A word-for-word copy of the listing is what's needed; leave out every image.

◆ ◆ ◆ ◆ ◆ ◆ ◆

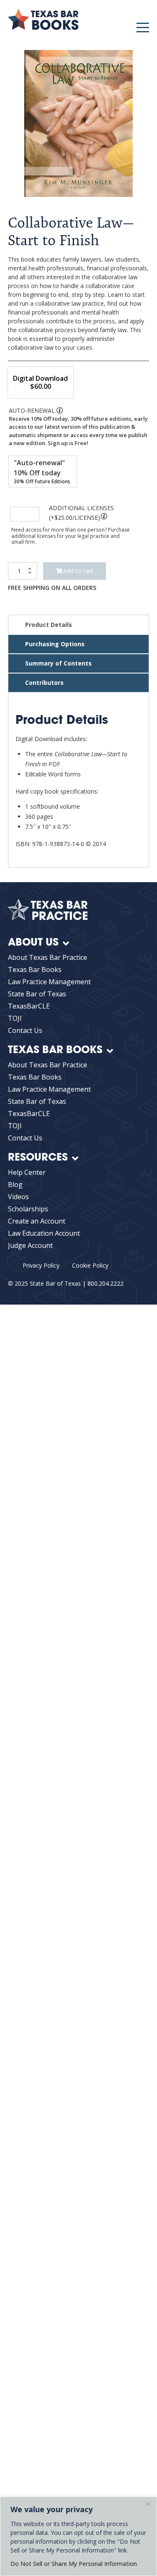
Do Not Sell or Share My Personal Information (73, 2564)
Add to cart (78, 571)
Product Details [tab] (48, 625)
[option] (40, 382)
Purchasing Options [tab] (55, 644)
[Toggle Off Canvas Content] (142, 27)
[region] (78, 2536)
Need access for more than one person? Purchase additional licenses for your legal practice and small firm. (70, 536)
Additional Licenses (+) (81, 512)
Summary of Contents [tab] (58, 663)
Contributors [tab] (44, 683)
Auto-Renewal (32, 410)
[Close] (148, 2504)
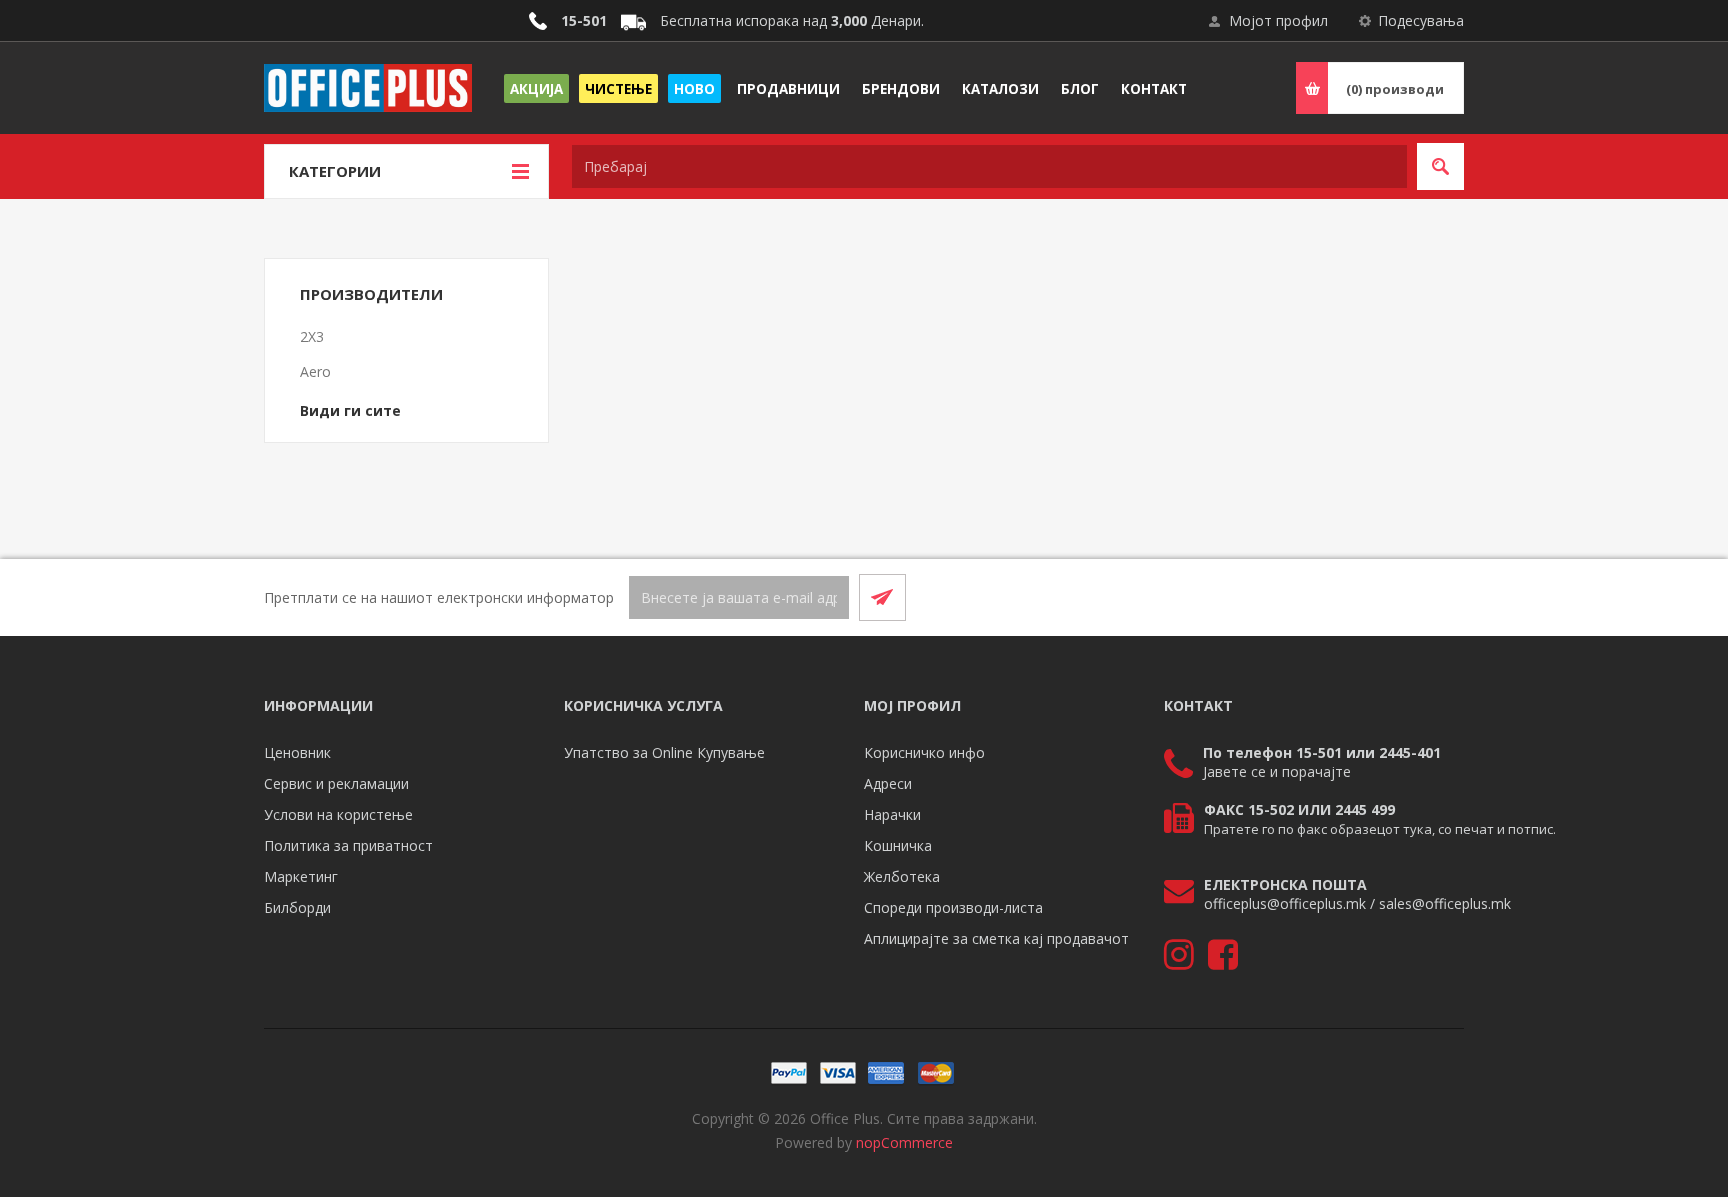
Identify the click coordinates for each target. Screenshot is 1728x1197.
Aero (315, 371)
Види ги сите (350, 410)
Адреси (888, 783)
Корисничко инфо (924, 752)
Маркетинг (301, 876)
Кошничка (898, 845)
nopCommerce (904, 1142)
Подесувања (1421, 20)
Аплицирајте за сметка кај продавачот (996, 938)
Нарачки (892, 814)
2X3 (312, 336)
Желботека (902, 876)
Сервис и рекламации (336, 783)
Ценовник (297, 752)
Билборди (297, 907)
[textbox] (989, 166)
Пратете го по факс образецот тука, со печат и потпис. (1380, 829)
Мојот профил (1278, 20)
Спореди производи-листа (953, 907)
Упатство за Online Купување (664, 752)
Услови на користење (338, 814)
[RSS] (1440, 597)
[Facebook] (1392, 597)
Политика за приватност (348, 845)
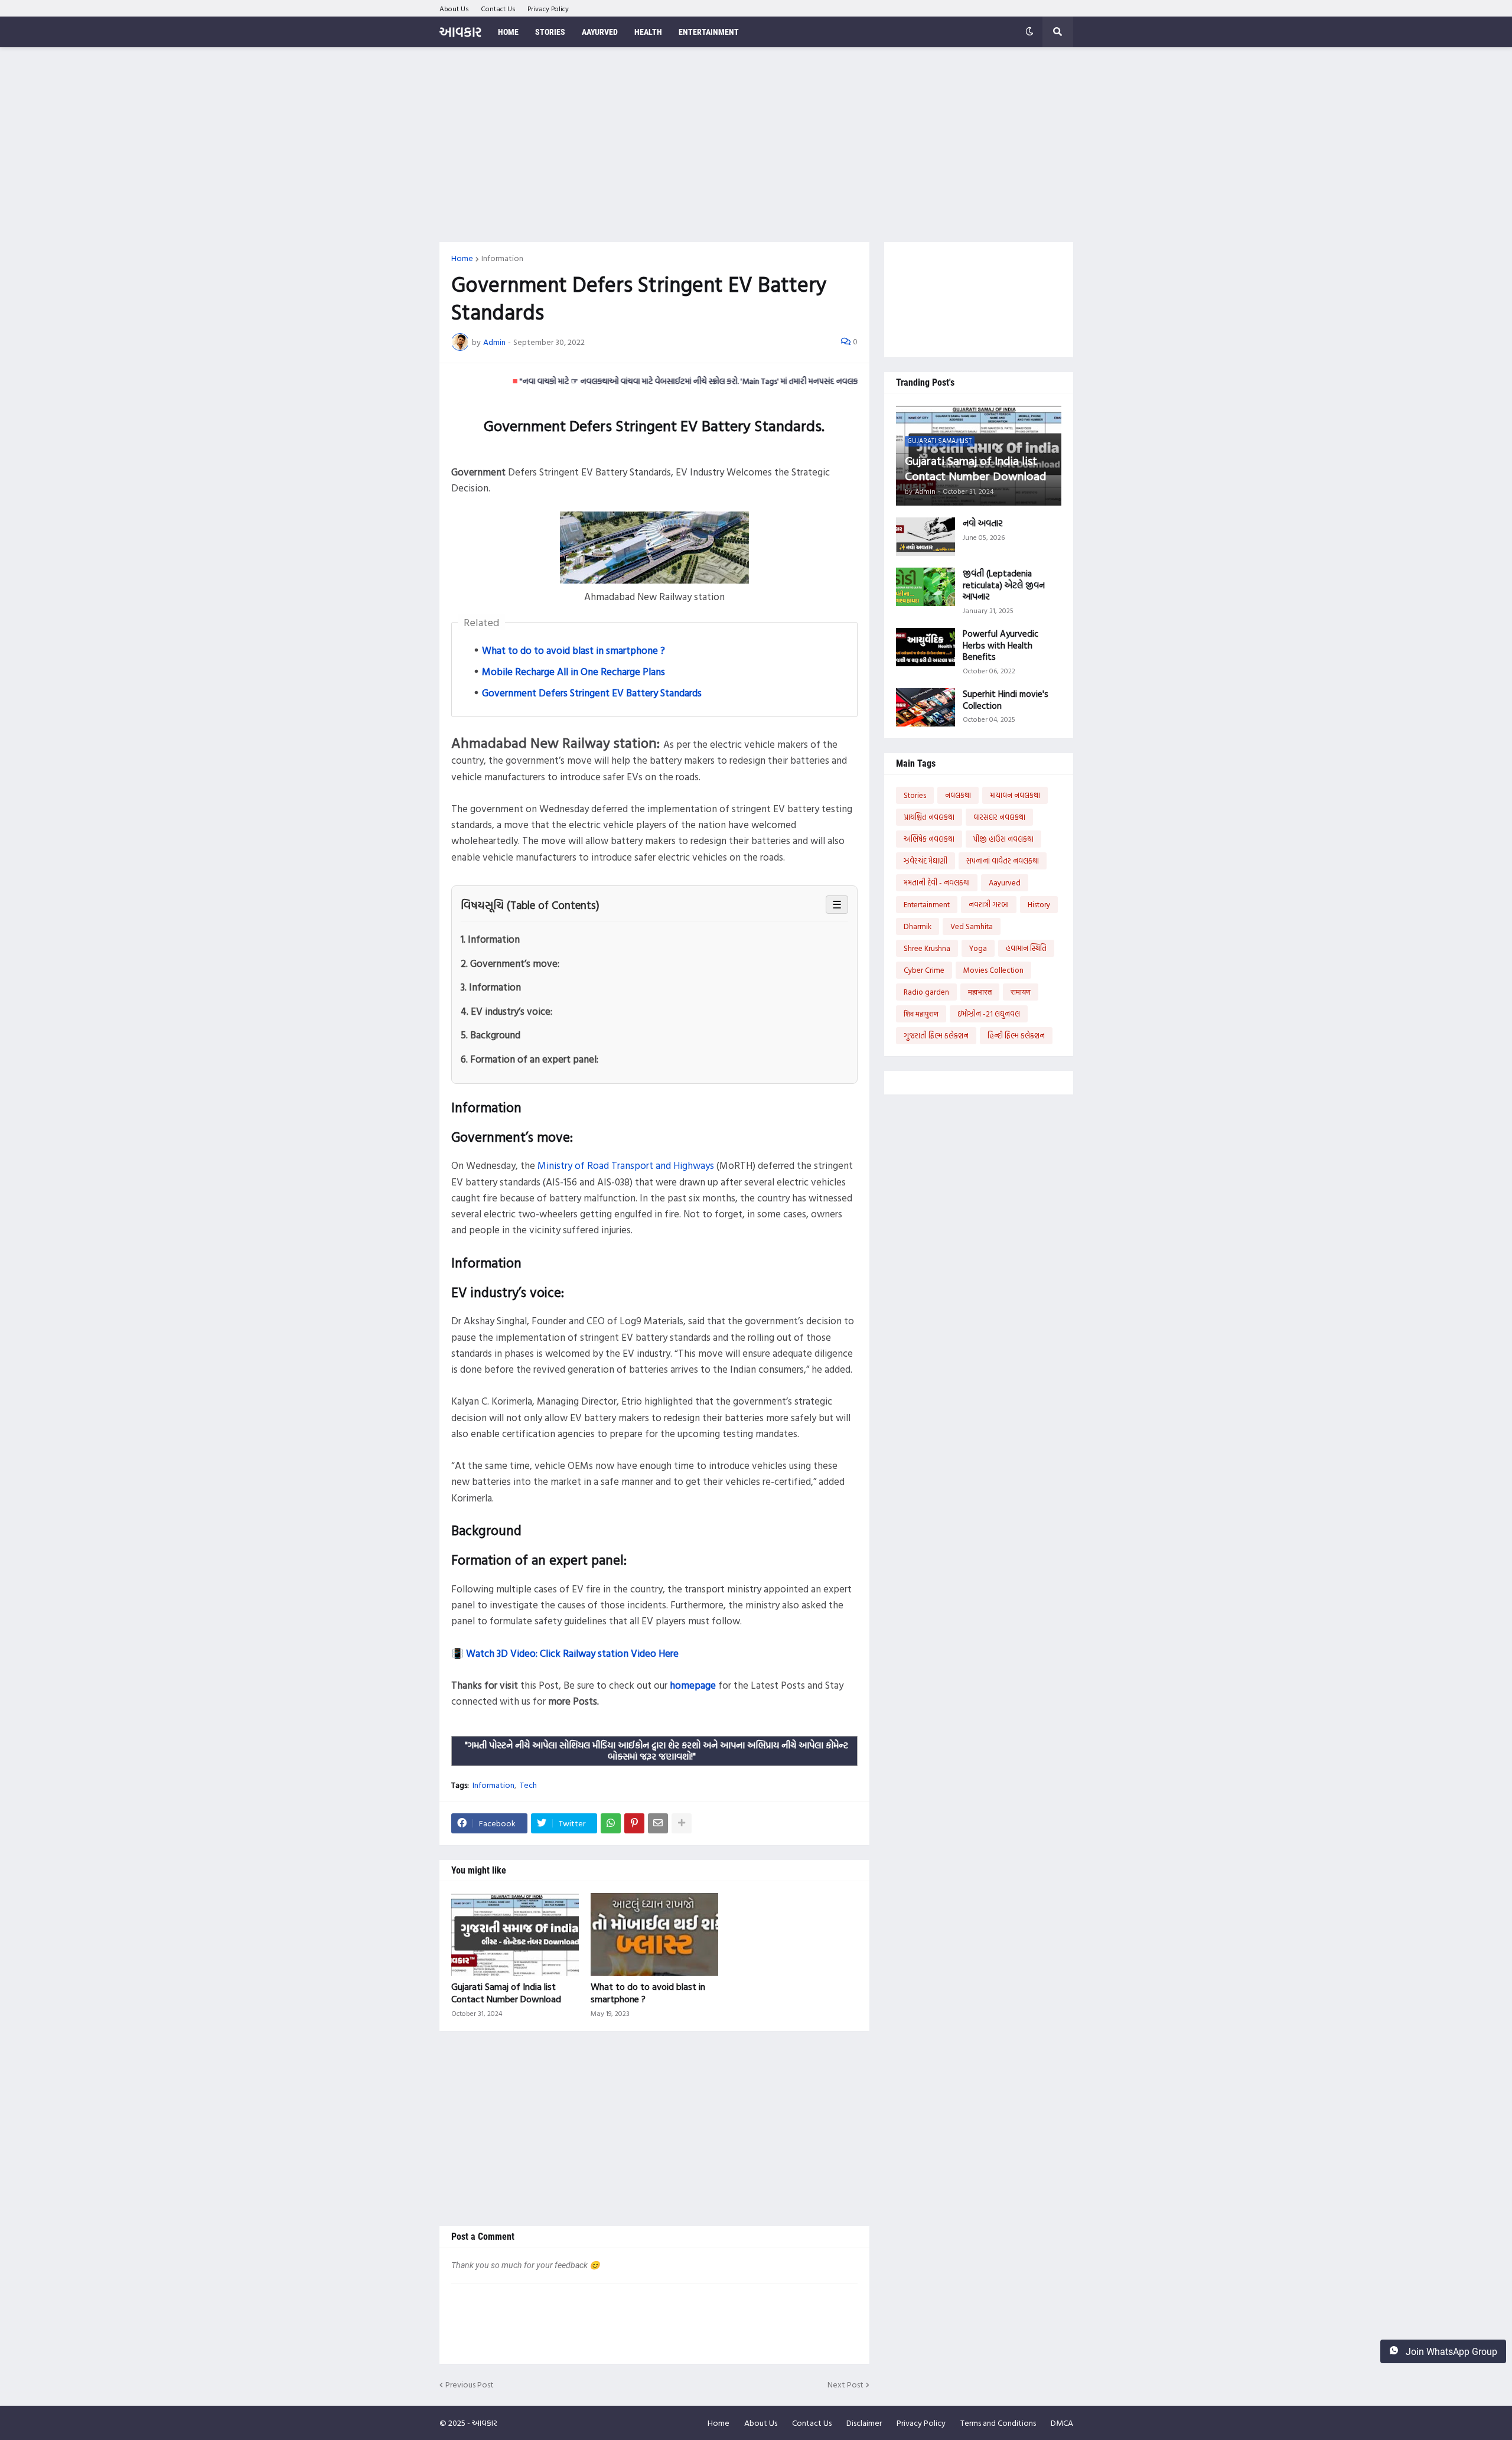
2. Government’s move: (510, 963)
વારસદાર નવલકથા (999, 817)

◆ ◆ ◆ ◆ ◆ ◆ ◆

Written response:
Do Not Sell or Share My Personal Information (73, 2564)
Add to cart (78, 571)
Product Details [tab] (48, 625)
[option] (40, 382)
Purchasing Options [tab] (55, 644)
[Toggle Off Canvas Content] (142, 27)
[region] (78, 2536)
Need access for more than one person? Purchase additional licenses for your legal practice and small firm. (70, 536)
Additional Licenses (+) (81, 512)
Summary of Contents [tab] (58, 663)
Contributors [tab] (44, 683)
Auto-Renewal (32, 410)
[Close] (148, 2504)
Identify the click coordinates for each target. Screenshot is 1728x1197.
Aero (315, 371)
Види ги сите (350, 410)
Адреси (888, 783)
Корисничко инфо (924, 752)
Маркетинг (301, 876)
Кошничка (898, 845)
nopCommerce (904, 1142)
Подесувања (1421, 20)
Аплицирајте за сметка кај продавачот (996, 938)
Нарачки (892, 814)
2X3 (312, 336)
Желботека (902, 876)
Сервис и рекламации (336, 783)
Ценовник (297, 752)
Билборди (297, 907)
[textbox] (989, 166)
Пратете го по факс образецот тука, со печат и потпис. (1380, 829)
Мојот профил (1278, 20)
Спореди производи-листа (953, 907)
Упатство за Online Купување (664, 752)
Услови на користење (338, 814)
[RSS] (1440, 597)
[Facebook] (1392, 597)
Политика за приватност (348, 845)
2. Government’s move: (510, 963)
વારસદાર નવલકથા (999, 817)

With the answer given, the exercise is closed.